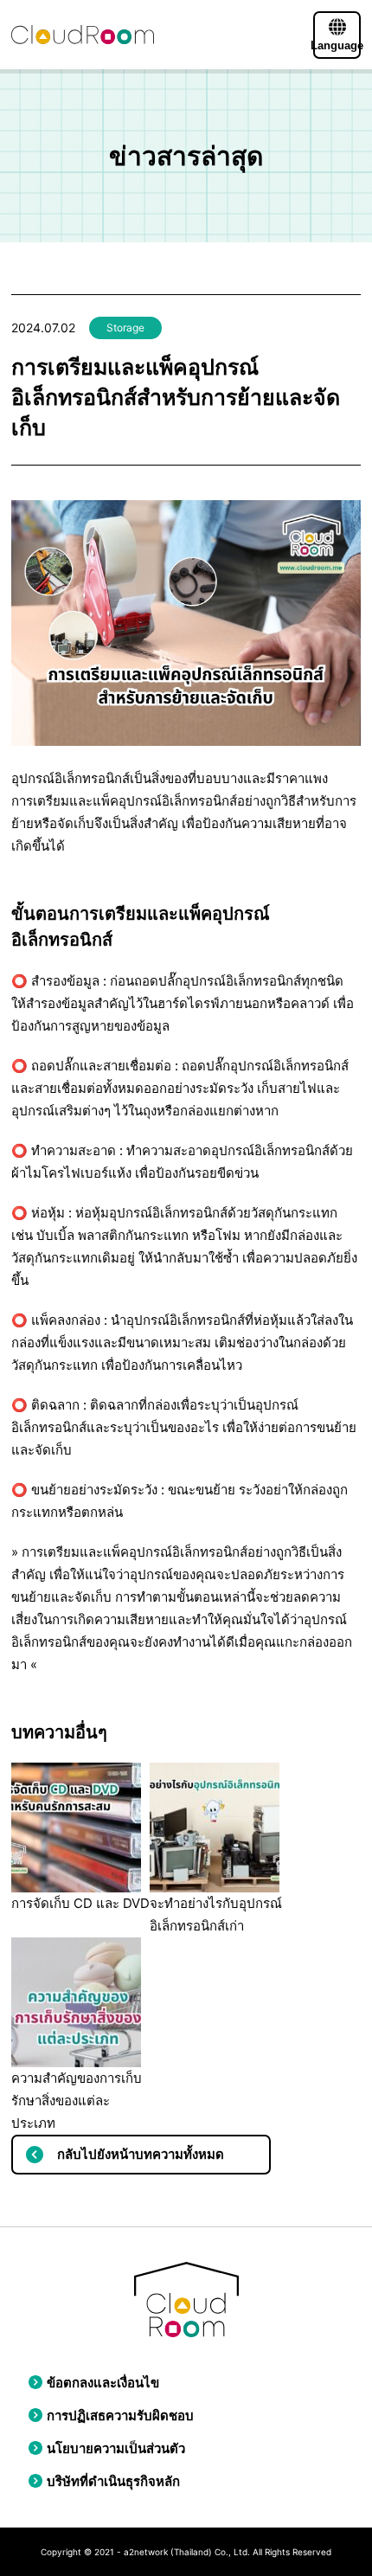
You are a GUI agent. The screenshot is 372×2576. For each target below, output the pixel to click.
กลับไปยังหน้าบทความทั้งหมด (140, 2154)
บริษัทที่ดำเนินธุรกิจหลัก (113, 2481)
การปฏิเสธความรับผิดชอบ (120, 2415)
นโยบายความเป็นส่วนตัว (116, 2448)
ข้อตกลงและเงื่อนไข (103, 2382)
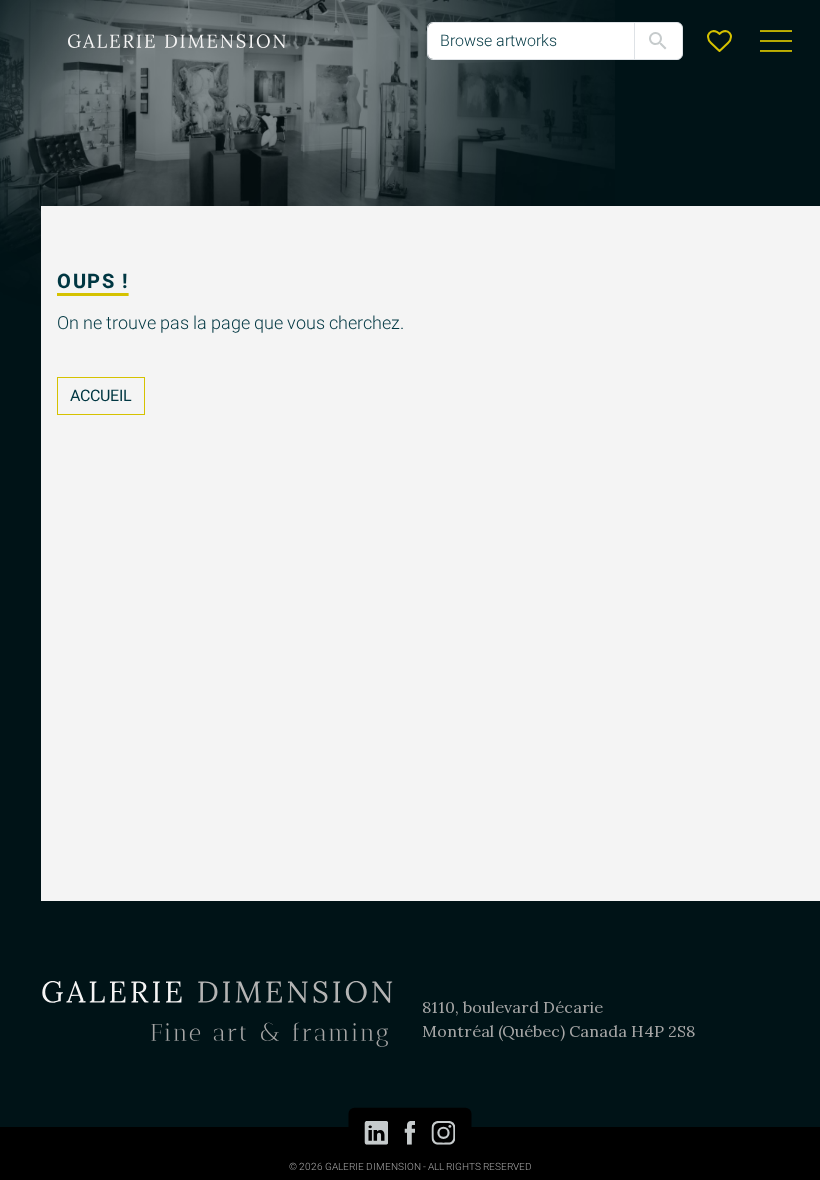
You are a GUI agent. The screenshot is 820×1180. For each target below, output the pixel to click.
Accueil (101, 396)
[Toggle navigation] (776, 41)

**ASSIGNMENT:**
Scan the material above for the word "agent". Copy each line where it occurs.

**RESPONSE BOX:**
You are a GUI agent. The screenshot is 372×2576. For each target below, output the pixel to click.
You are a GUI agent. The screenshot is 820×1180. For each target below, output the pixel to click.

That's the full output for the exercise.